Kafta and Potato Stew
This traditional Lebanese kafta and potato stew is a hearty meal that the whole family will love! Seasoned meatballs are cooked in a rich tomato sauce for a healthy and delicious meal.
Ingredients
To make the kafta patties
- ½ cup loosely packed chopped parsley
- 1 onion quartered
- 2 pounds ground beef
- 1 tablespoon 7 Spice
- 1 teaspoon cumin
- 1 teaspoon cinnamon
- 1 teaspoon coriander
- ⅛ teaspoon cayenne pepper
- 1 teaspoon salt
- ½ teaspoon black pepper
To make the stew
- 3 tablespoons olive oil divided
- 6-8 Yukon potatoes sliced
- 1 onion sliced
- 2 tomatoes sliced
- ½ green pepper sliced
- 2 15 ounce cans tomato sauce
Directions
To Make the Kafta
- Place the parsley in the bowl of a food processor and pulse until finely chopped, remove and set aside. In the same food processor bowl, place the quartered onion and pulse until finely chopped.

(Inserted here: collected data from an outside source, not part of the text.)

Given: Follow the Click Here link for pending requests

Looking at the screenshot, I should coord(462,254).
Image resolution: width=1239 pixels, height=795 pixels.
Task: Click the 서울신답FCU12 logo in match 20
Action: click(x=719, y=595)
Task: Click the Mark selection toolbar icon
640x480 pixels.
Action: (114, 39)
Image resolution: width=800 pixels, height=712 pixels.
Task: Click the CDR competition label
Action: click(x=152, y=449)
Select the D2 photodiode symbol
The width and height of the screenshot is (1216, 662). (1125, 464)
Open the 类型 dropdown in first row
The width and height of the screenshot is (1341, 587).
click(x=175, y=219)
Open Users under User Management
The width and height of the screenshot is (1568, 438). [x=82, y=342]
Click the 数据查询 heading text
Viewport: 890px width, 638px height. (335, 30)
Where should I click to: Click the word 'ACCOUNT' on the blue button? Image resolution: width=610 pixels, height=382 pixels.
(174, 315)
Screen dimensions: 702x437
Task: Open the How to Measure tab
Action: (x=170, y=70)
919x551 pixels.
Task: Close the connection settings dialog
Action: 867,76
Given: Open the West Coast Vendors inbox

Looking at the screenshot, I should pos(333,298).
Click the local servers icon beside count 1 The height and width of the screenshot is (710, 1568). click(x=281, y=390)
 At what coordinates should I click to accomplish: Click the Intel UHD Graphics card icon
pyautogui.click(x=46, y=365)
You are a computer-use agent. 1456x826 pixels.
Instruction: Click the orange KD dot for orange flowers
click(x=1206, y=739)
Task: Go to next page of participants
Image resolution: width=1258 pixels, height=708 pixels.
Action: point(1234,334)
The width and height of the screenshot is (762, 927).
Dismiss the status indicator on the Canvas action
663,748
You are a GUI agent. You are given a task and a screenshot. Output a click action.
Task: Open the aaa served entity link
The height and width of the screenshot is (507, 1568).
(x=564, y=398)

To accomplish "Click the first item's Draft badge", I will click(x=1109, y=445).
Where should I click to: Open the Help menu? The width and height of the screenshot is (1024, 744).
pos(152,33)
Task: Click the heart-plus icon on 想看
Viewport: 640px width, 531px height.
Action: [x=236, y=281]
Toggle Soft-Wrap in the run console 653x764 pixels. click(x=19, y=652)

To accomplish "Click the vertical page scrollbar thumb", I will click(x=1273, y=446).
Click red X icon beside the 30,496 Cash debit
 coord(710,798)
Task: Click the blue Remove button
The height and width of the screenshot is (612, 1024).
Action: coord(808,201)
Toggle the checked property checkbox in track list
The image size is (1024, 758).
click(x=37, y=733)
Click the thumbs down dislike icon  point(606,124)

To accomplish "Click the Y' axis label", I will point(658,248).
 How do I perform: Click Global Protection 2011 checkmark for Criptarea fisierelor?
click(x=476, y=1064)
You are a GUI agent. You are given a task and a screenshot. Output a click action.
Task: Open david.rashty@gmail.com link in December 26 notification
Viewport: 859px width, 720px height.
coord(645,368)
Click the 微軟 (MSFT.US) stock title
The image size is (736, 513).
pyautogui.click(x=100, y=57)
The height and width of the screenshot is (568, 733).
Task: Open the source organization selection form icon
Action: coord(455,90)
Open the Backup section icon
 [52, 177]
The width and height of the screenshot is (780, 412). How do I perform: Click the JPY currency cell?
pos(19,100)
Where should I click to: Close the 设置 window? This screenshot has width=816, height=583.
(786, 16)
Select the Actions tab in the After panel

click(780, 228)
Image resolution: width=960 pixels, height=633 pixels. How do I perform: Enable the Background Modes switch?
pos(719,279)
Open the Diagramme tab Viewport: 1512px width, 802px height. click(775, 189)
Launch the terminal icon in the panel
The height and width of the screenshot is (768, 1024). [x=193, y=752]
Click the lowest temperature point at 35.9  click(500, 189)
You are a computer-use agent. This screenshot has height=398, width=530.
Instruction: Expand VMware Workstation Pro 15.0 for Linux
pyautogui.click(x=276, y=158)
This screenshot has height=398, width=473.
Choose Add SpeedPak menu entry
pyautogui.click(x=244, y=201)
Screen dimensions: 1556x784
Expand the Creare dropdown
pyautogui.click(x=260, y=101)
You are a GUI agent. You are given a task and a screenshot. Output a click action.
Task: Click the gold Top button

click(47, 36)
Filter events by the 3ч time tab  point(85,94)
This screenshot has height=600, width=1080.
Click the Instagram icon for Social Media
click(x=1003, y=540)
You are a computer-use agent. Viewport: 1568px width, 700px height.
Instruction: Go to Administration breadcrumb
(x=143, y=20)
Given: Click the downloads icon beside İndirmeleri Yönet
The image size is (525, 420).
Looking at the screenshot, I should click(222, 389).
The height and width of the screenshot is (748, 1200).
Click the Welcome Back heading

- Return the parsley back to the bowl of the food processor with the onions. Add the ground beef to the food processor in addition to all the spices. Pulse once or twice until ingredients are well combined and form a pasty meat mixture.
- Transfer the mixture to a large bowl and form into patties 1 inch in thickness. It will make about 12 patties.
To Assemble and Cook the Stew
- In a large pot or deep skillet over medium heat, heat 2 tablespoons olive oil. Add the sliced potatoes and saute them lightly to brown the edges, about 3-4 minutes total. You may have to work in batches. Set potatoes aside.
- Add 1 more tablespoon olive oil to the skillet, place half the kafta patties and cook for 1-2 minutes per side until they’re lightly browned but not fully cooked. You will need to to work in batches.
- Transfer the cooked potatoes on top. Add the onions, tomatoes and green peppers on top. Pour the tomato sauce along with 2 cups water and carefully stir everything together. Bring mixture to a boil, then simmer covered for 30 minutes.
- Serve warm over vermicelli rice, if desired.